El Acta Patriota fue una actualización de la Ley de Vigilancia de Inteligencia Extranjera (FISA, por sus siglas en inglés), establecida en 1978 para vigilar a las potencias extranjeras y sus agentes en EU. FISA creó una oscura corte especial integrada por 11 magistrados que autoriza las órdenes de espionaje a los ciudadanos. Desde el primer momento, el Acta Patriota causó preocupación a los grupos defensores de las libertades civiles en EU, tales como la Unión Estadounidense por las Libertades Civiles (ACLU, por sus siglas en inglés) que desafió muchas de las medidas por ser violatorias del debido proceso legal y advirtió que la libertad y la seguridad no pueden ser un juego de suma cero en que el que lo que pierde una lo gana la otra. Su tesis era clara: aumentar la seguridad a costa de la libertad amenaza los fundamentos de una sociedad democrática.
Una atmósfera de miedo
Otras preocupaciones señalaban que la atmósfera de miedo creada por el 11-S permitía avanzar agendas conservadoras (“quien no está con nosotros está con los terroristas”) que hacían ver a la tierra de la democracia como el Estado descrito por George Orwell en su novela 1984 y permitía justificar guerras como la de Afganistán e Irak. A final de cuentas, los terroristas parecían ganar otra batalla: la de minar el orden democrático liberal.

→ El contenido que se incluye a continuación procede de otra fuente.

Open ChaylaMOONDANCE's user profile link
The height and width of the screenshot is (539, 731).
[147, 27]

El Centro de Información para la Privacidad Electrónica (EPIC, por sus siglas en inglés), advirtió recientemente que pocas veces en la historia de EU ha habido tanta preocupación sobre la privacidad como en la actualidad. Hacía referencia a la conmoción causada por las revelaciones del ex contratista de la Agencia Nacional de Seguridad (NSA, por sus siglas en inglés), el perseguido Edward Snowden, sobre el espionaje a registros telefónicos e internet dentro y fuera de EU.

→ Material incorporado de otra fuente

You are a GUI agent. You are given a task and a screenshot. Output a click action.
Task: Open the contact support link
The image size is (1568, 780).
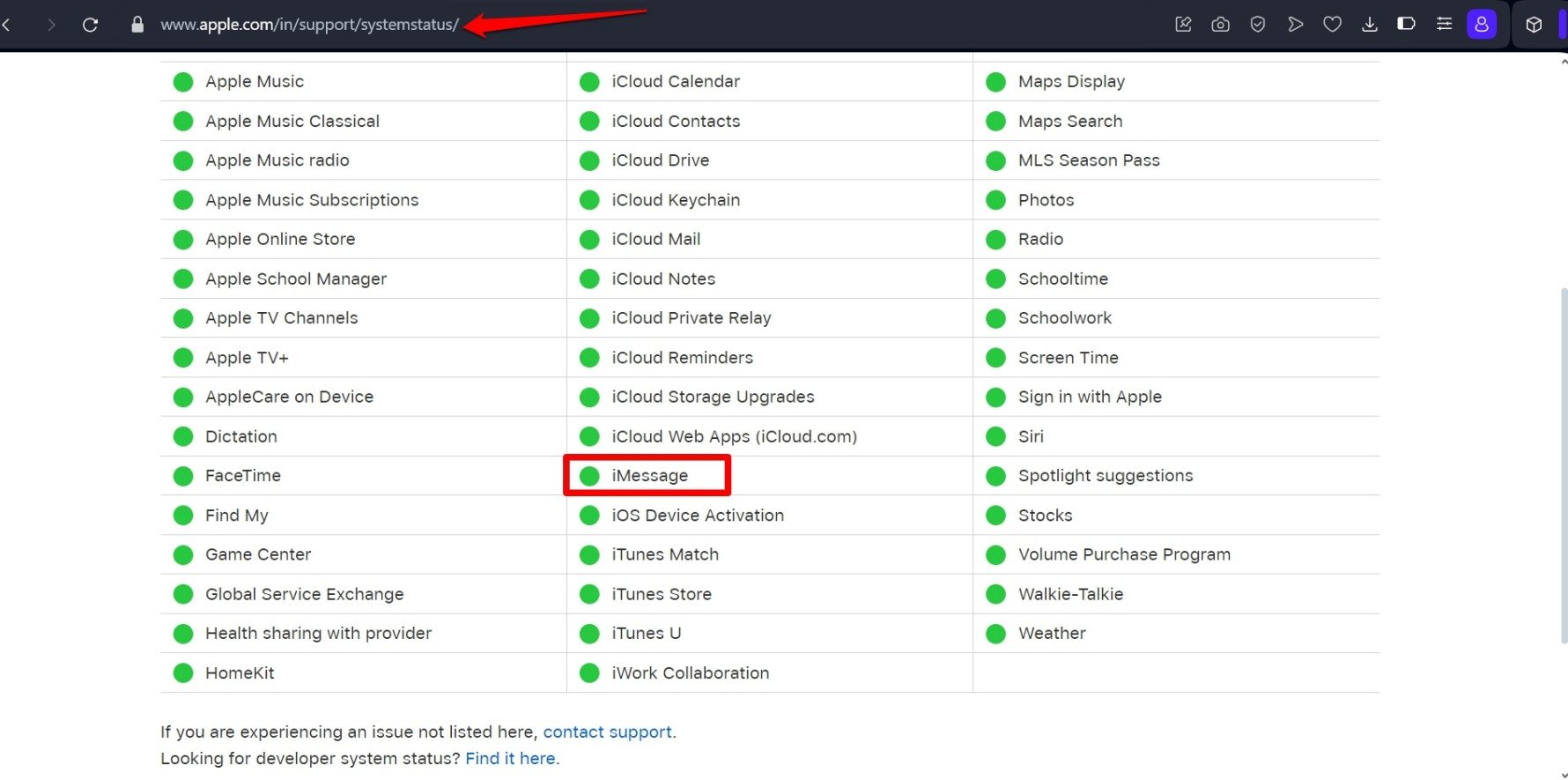pyautogui.click(x=607, y=732)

EPIC confirmaba, de algún modo, que en el marco de la lucha contra el terrorismo se había emprendido la “guerra a las libertades” denunciada desde 2003 en EU (The war our freedoms), ya que no sólo se combate “en Afganistán o Irak, sino en los salones de clase, las redacciones y las cortes estadounidenses”. Y nadie se libra (AP, Yahoo, Google, Microsoft, Facebook, AT&T, Verizon, etc.).
Un punto clave es que el espionaje masivo viola la Cuarta Enmienda de la Constitución estadounidense, que garantiza que “el derecho del pueblo a la seguridad en sus personas, hogares, documentos y pertenencias, contra allanamientos e incautaciones fuera de lo razonable”. La razón —el balance entre seguridad y libertad— es lo que parece haberse perdido.

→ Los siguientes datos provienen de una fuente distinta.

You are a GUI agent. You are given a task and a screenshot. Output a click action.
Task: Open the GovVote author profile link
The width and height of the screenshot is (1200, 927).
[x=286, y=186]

Con ironía, un artista alemán proyectó sobre las paredes de la embajada de EU en Berlín la leyenda “Stasi Unidos de América”, comparando el espionaje denunciado por Snowden con el que hacía la policía política de la desaparecida Alemania comunista, bien retratado en la película “La vida de los otros” (2006). Es claro que EU no es como la RDA, la comparación es absurda, pero el gobierno estadounidense se está comportando como la Stasi, como un Estado vigilante de los ciudadanos. Snowden quitó la secrecía al espionaje cibernético de la NSA. Al hacerlo dañó las operaciones de inteligencia en su país y violó sus leyes, pero ayudó a defender los derechos consagrados en su Constitución.
Y es que “la libertad solo puede existir donde la autoridad está restringida”, como pensaba el filósofo alemán Hans-Georg Gadamer.